Segment level recurrence-
This works by using the previous segment of text as additional context when processing the current segment of text.
In the standard transformer, the nth transformer layer takes the out- put of the previous layer (n − 1) as input $$ h_t^n = Transformer(h_t^{n−1})$$
When computing the output of the $n^{th}$ transformer layer for the current segment $X_{t+1}$, we have a contribution from $h_t^{n−1}$, $$ h_{t+1}^n = TransformerXL(h_{t+1}^{n−1}, h_t^{n−1})$$
This modified attention incorporates information from the previous input sequence to compute a representation of the current input sequence.
The transformer output for the current sequence depends on the transformer output for the previous sequence.
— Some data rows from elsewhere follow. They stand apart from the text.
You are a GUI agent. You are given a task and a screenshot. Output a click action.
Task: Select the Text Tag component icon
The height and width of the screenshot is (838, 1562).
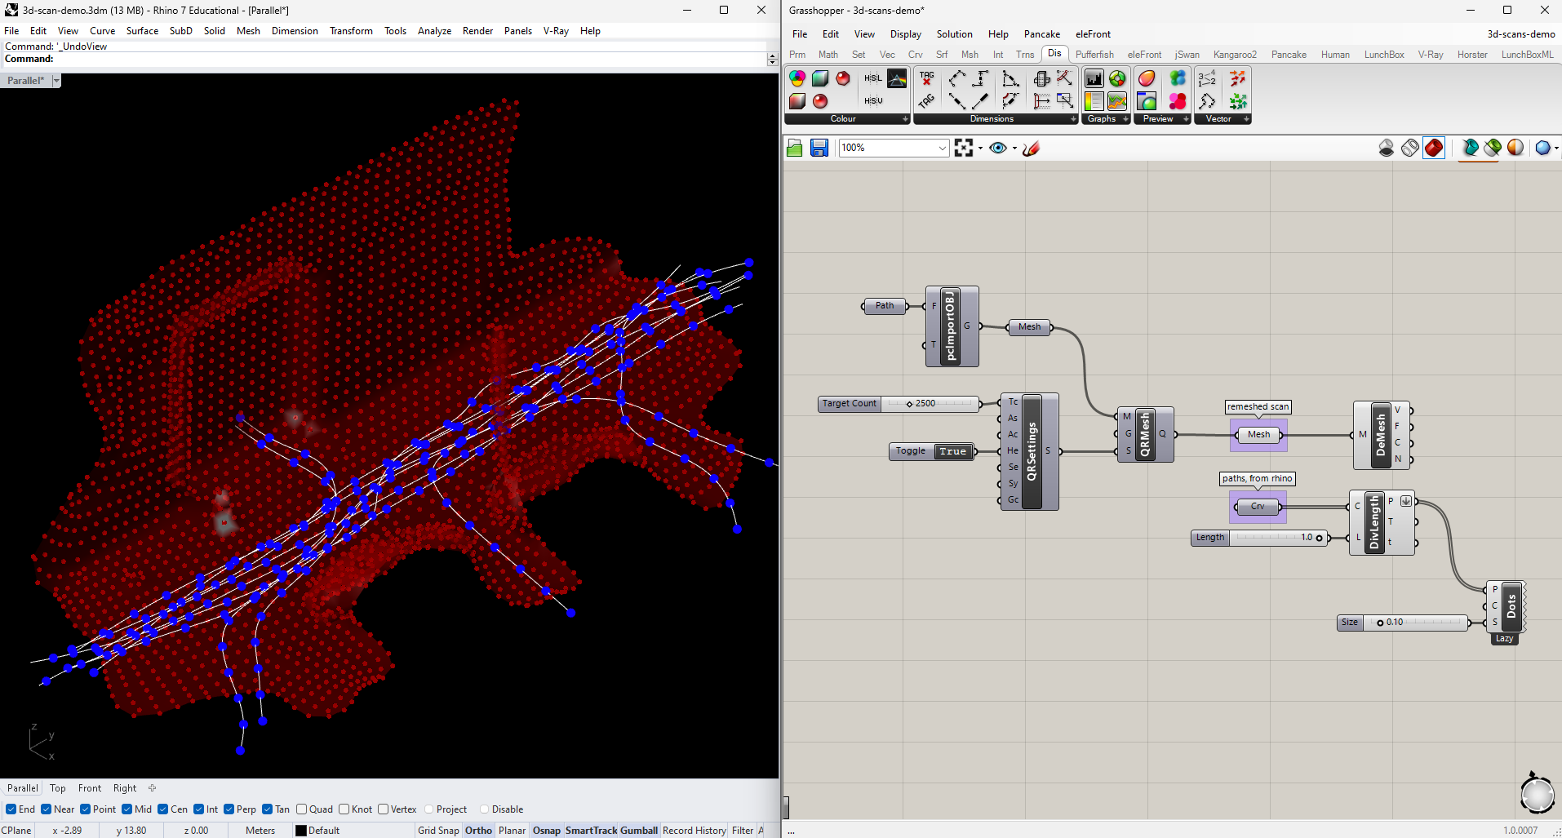point(926,78)
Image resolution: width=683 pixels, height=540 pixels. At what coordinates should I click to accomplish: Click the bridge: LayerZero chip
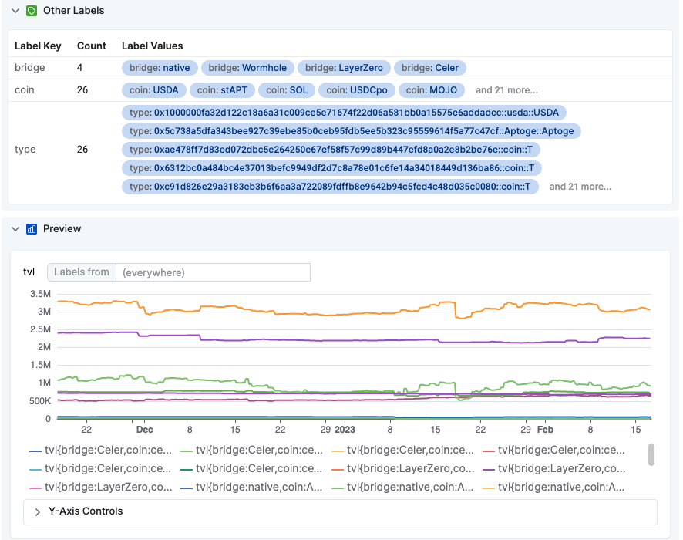point(344,68)
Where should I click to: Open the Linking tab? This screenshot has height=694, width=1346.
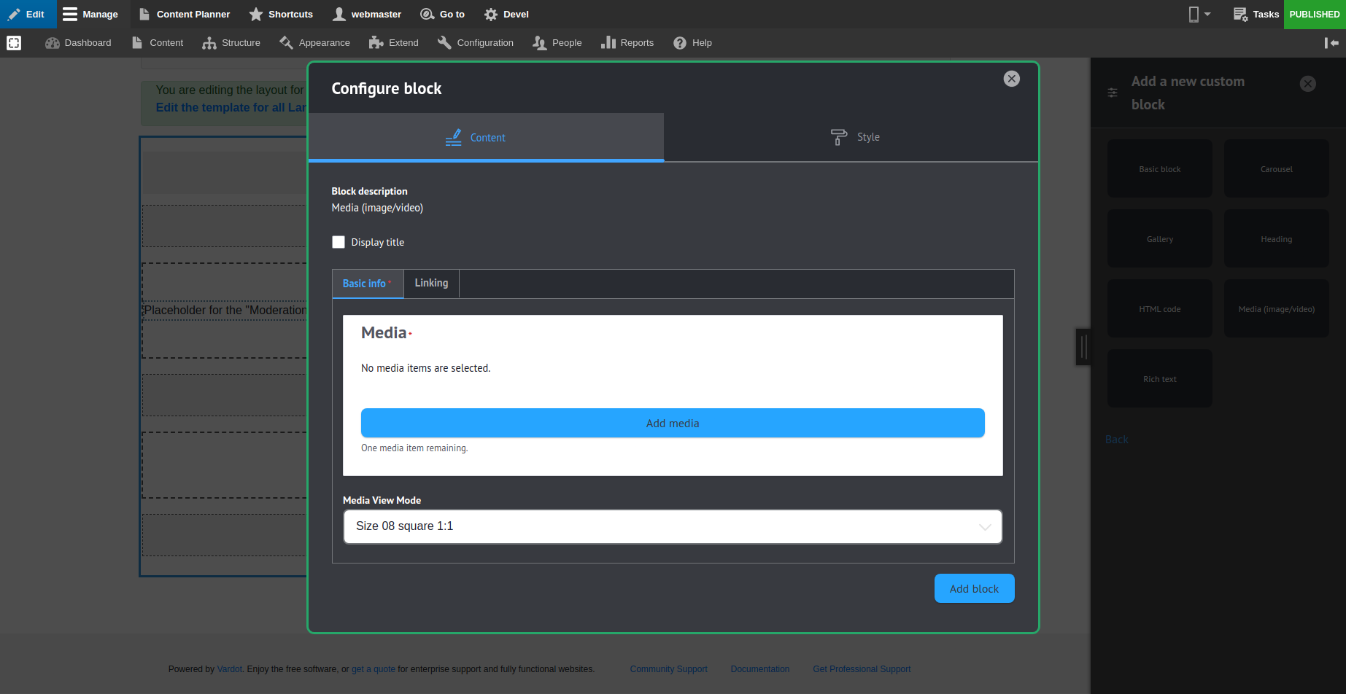(x=431, y=283)
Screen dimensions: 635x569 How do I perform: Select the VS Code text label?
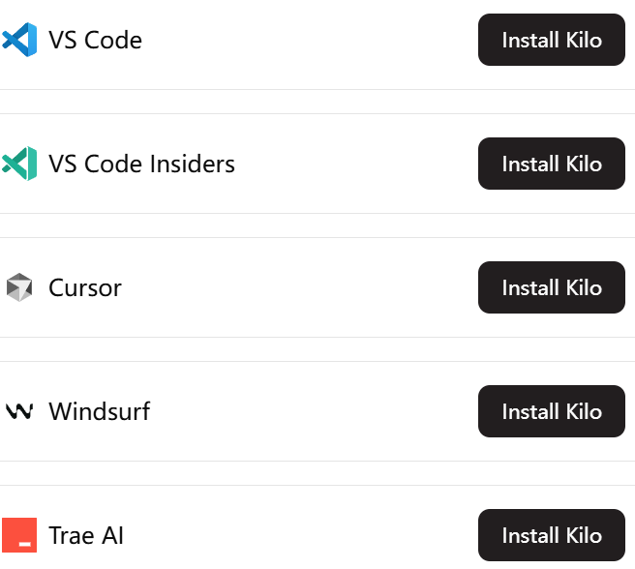click(x=95, y=40)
The transformer output for the previous sequence depends on the sequence before that one and on the previous transformer layer.

When calculating self-attention there are usually no restrictions on which positions in the sequence can attend to each other.
Longformer changes this by restricting which positions can attend to each other according to specific patterns.
This results in sparse attention weights across all heads and corresponds to deleting edges from the attention graph.
Sliding Window Attention-
Each token in a sequence is given a fixed-sized context window, w, so it can only attend to its neighbors.
This simple change reduces the complexity from one that is quadratic in the sequence length to one that is linear in the sequence length, O(Lw).
Dilated Sliding Window Attention -
This attention pattern extends the width of the sliding window attention by add gaps of size d in the context window. (Similar to stride in conv layers)
Global Attention -
The global attention pattern chooses lets some tokens attend to any other token in the sequence. In such cases, all tokens in the sequence attend to that token.
Longformer decides which tokens are allowed to have global attention based on the training task. Longformer combines this global attention with the sliding window attention.
Longformer uses small window sizes for lower layers and larger window sizes for higher layers. This gives the higher layers a hierarchical nature.

Reformer modifies attention mechanism to reduce memory usage by using reversible residual networks.
Reformer can include context windows that are several orders of magnitude larger than a Transformer (up to 1M words).
scaled dot-product attention in transformer has time complexity of O($L^2$), which becomes prohibitive as the number of tokens in the sequence i.e L, increases.
Reformer uses locality-sensitive hashing to reduce the time complexity from O($L^2$) to O(L log L).
Reformer addressesthe memory usage of the standard transformer using reversible residual layers.